Input records Block Start
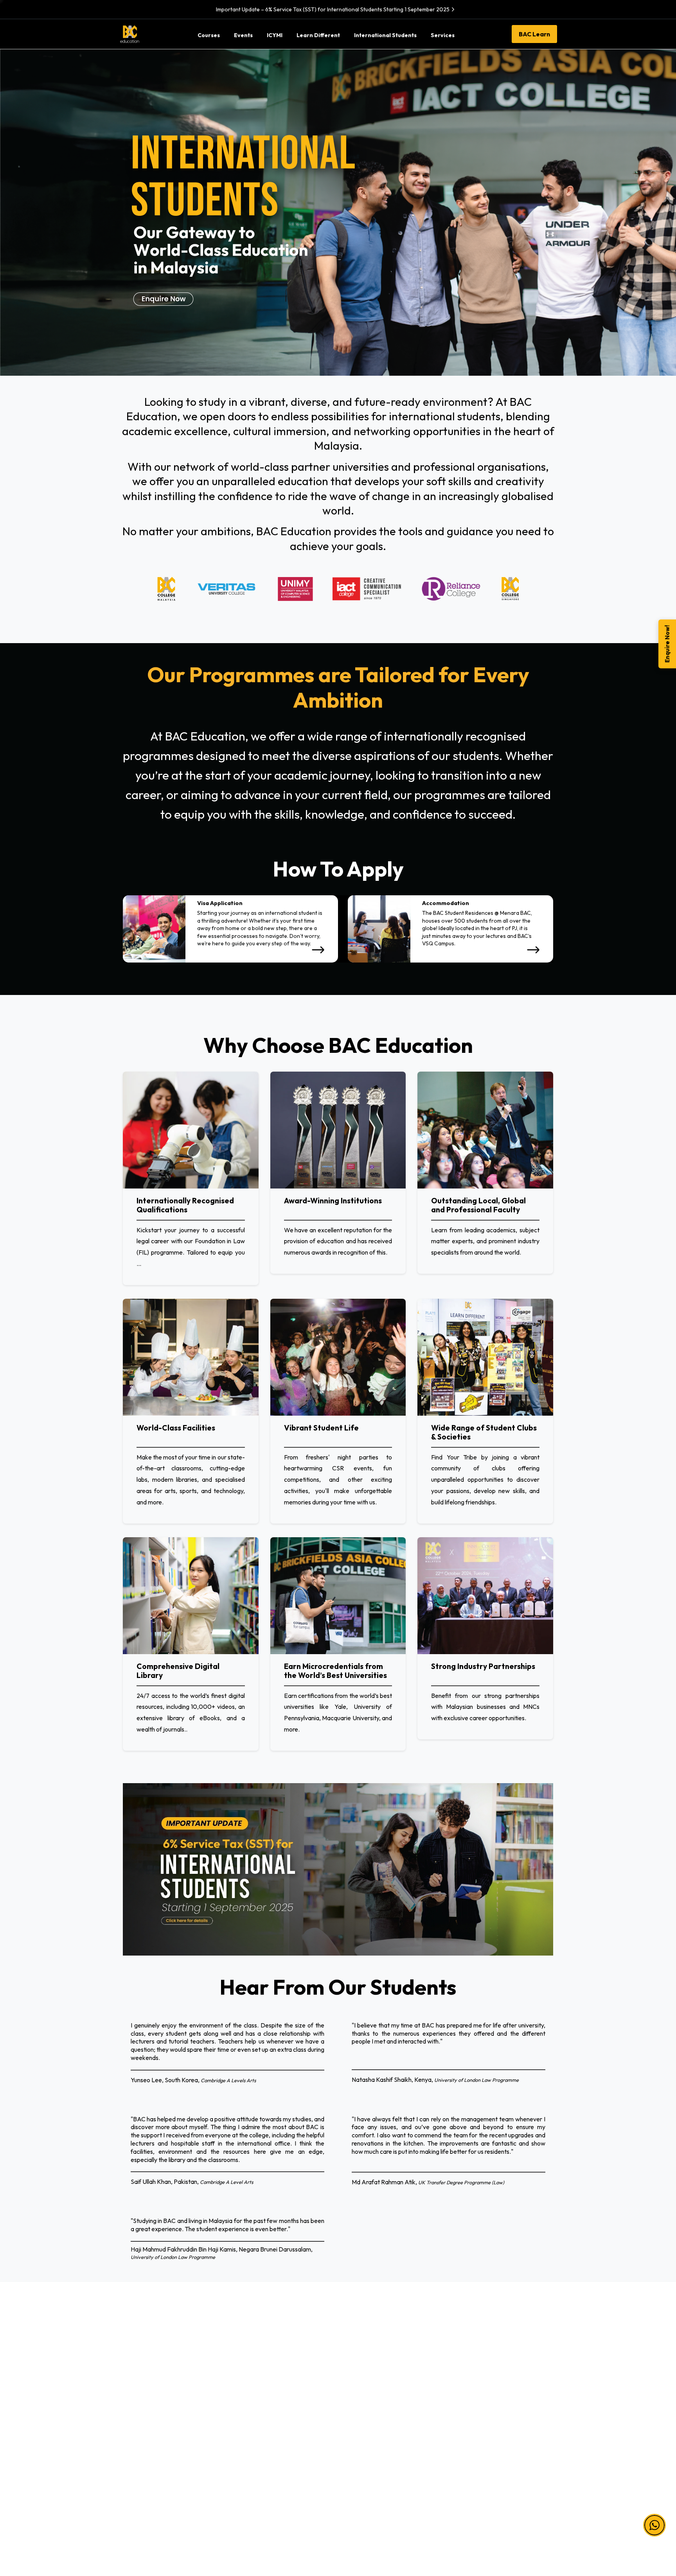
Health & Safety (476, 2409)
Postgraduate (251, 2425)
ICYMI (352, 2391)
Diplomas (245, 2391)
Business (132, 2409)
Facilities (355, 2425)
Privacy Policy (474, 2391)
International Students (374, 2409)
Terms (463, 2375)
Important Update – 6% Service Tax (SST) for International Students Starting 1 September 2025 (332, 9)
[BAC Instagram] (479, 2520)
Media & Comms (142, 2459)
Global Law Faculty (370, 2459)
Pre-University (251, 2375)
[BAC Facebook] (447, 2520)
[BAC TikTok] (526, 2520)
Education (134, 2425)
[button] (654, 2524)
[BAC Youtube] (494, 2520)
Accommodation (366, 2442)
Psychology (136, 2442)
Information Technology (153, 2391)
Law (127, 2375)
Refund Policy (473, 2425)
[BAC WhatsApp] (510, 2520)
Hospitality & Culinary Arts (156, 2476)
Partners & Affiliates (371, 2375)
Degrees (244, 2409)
Input records Block End
Input records Block Start
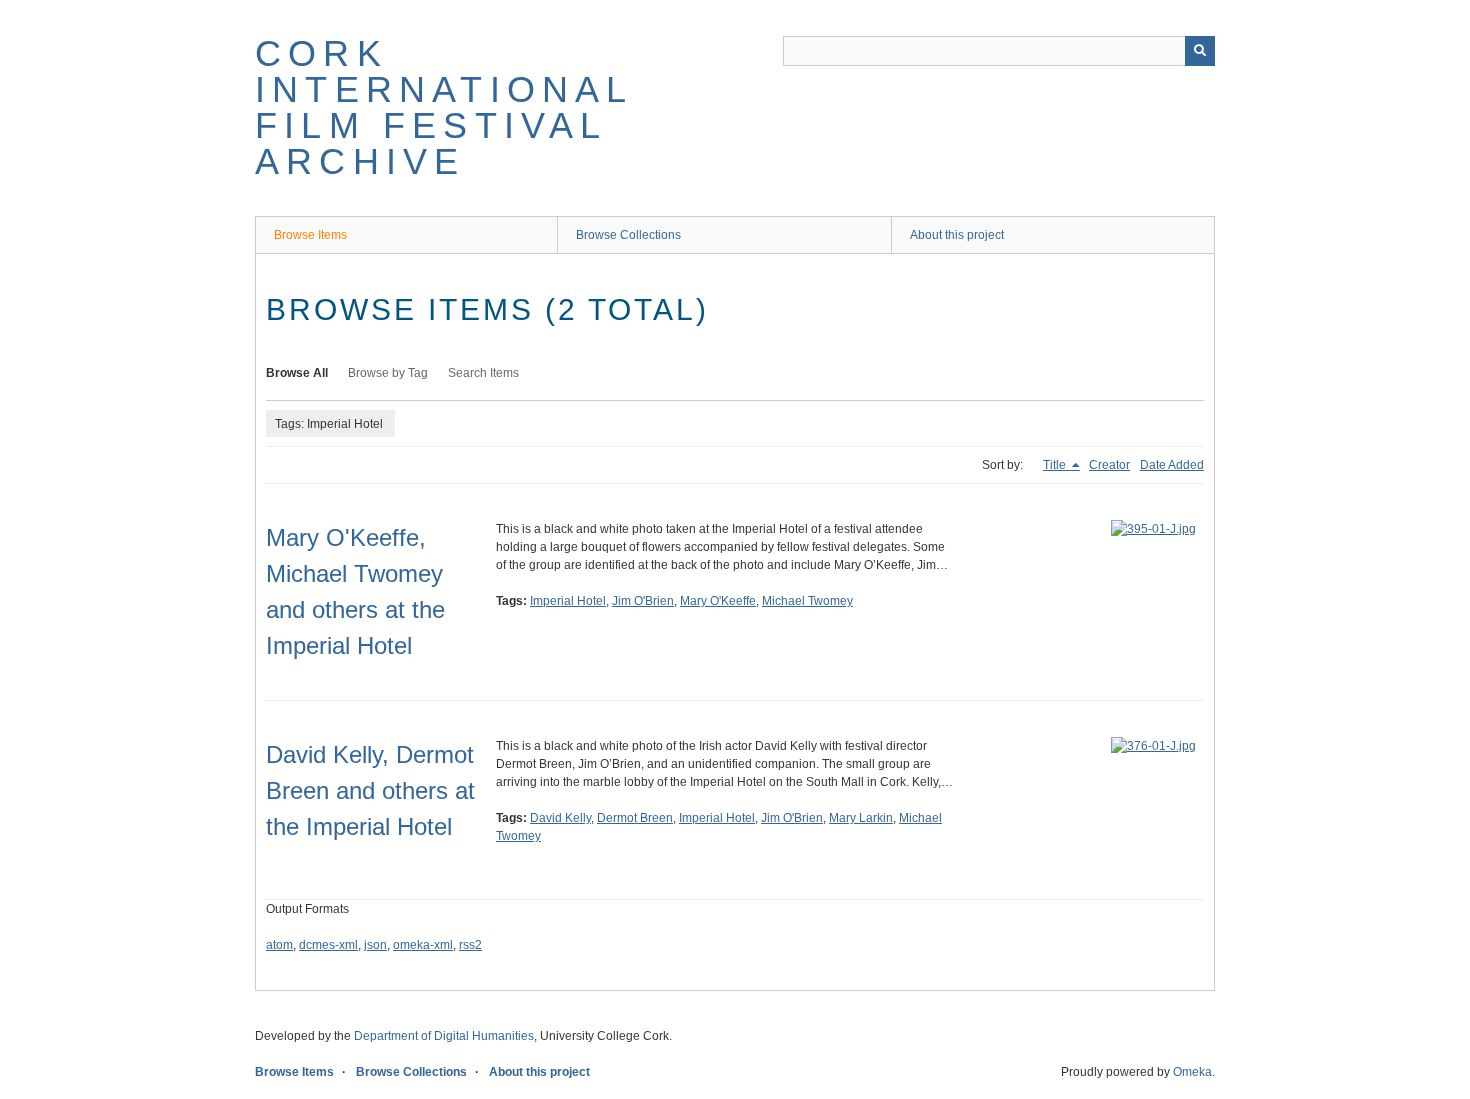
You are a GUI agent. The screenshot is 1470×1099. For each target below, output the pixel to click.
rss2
Input records Block End
== Your goal ==
Starting with the line that holds "[BAC Youtube] (494, 2520)" and ending with the line that holds "Degrees (244, 2409)", retype every line in the data above exactly, and nothing else.

== Response for this exercise ==
[BAC Youtube] (494, 2520)
Accommodation (366, 2442)
Psychology (136, 2442)
Information Technology (153, 2391)
Law (127, 2375)
Refund Policy (473, 2425)
[BAC WhatsApp] (510, 2520)
Hospitality & Culinary Arts (156, 2476)
Partners & Affiliates (371, 2375)
Degrees (244, 2409)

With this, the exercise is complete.